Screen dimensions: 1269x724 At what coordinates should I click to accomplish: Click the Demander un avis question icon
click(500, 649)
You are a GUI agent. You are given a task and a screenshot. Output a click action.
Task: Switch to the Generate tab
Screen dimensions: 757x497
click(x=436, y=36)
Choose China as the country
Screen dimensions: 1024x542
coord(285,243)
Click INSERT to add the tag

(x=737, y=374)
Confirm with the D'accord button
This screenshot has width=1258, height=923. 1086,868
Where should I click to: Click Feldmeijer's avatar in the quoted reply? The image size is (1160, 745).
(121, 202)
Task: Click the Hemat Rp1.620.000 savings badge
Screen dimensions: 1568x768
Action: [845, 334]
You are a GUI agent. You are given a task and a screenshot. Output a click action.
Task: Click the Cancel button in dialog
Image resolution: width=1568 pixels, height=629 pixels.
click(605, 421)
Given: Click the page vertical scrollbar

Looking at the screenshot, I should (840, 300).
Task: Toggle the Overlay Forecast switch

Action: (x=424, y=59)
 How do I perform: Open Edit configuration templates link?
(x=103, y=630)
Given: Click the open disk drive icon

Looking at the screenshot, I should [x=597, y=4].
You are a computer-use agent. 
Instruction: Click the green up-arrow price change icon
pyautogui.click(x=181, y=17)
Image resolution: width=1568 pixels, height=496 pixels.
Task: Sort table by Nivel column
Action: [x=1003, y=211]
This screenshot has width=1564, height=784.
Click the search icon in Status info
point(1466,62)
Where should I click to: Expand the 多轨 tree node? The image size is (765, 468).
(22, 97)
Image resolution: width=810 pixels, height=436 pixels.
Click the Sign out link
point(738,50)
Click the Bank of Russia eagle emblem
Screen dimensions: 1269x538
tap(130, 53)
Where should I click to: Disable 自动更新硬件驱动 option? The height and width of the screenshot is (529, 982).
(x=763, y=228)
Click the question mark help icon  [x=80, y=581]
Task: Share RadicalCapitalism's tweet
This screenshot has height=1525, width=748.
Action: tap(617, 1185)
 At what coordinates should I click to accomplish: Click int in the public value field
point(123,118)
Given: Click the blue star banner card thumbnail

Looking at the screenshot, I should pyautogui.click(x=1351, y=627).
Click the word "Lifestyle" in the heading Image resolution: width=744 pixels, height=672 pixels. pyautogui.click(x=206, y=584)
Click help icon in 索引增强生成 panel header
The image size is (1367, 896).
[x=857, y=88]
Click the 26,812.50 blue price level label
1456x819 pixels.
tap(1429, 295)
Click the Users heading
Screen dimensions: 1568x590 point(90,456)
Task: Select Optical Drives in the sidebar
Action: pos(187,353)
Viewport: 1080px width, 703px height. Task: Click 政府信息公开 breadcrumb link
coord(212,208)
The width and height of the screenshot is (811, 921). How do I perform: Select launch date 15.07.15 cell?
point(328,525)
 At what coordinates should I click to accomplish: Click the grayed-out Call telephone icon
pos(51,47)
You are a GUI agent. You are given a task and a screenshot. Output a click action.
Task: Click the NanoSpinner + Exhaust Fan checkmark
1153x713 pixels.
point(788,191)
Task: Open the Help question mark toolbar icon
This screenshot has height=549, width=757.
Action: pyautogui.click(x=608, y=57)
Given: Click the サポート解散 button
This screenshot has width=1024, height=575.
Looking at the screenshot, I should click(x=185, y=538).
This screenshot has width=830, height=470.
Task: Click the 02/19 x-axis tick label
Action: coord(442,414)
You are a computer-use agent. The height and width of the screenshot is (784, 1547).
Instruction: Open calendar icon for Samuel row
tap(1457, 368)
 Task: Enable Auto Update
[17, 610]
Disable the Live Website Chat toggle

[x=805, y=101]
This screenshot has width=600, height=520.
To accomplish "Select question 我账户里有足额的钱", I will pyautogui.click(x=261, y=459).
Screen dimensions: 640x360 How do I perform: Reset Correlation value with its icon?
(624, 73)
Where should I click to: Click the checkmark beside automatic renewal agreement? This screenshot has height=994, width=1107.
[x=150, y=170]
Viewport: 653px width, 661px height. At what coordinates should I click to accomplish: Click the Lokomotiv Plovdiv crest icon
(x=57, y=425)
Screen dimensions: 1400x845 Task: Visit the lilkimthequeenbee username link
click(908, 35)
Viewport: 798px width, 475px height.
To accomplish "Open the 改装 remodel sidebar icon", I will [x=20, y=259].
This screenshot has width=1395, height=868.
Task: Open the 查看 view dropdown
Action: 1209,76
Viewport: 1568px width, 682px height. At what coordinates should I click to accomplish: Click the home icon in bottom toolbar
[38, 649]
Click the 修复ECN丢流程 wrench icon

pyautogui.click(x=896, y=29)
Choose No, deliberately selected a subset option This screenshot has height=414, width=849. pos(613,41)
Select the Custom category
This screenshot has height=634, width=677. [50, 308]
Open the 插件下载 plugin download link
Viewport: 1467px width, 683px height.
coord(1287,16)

· · ·

Exercise aim:
Set down, word for word, only the lines running from the line with "Select the Custom category" to the last line of the listing above. Both of those lines belong in your answer.

Exercise solution:
Select the Custom category
This screenshot has height=634, width=677. [50, 308]
Open the 插件下载 plugin download link
Viewport: 1467px width, 683px height.
coord(1287,16)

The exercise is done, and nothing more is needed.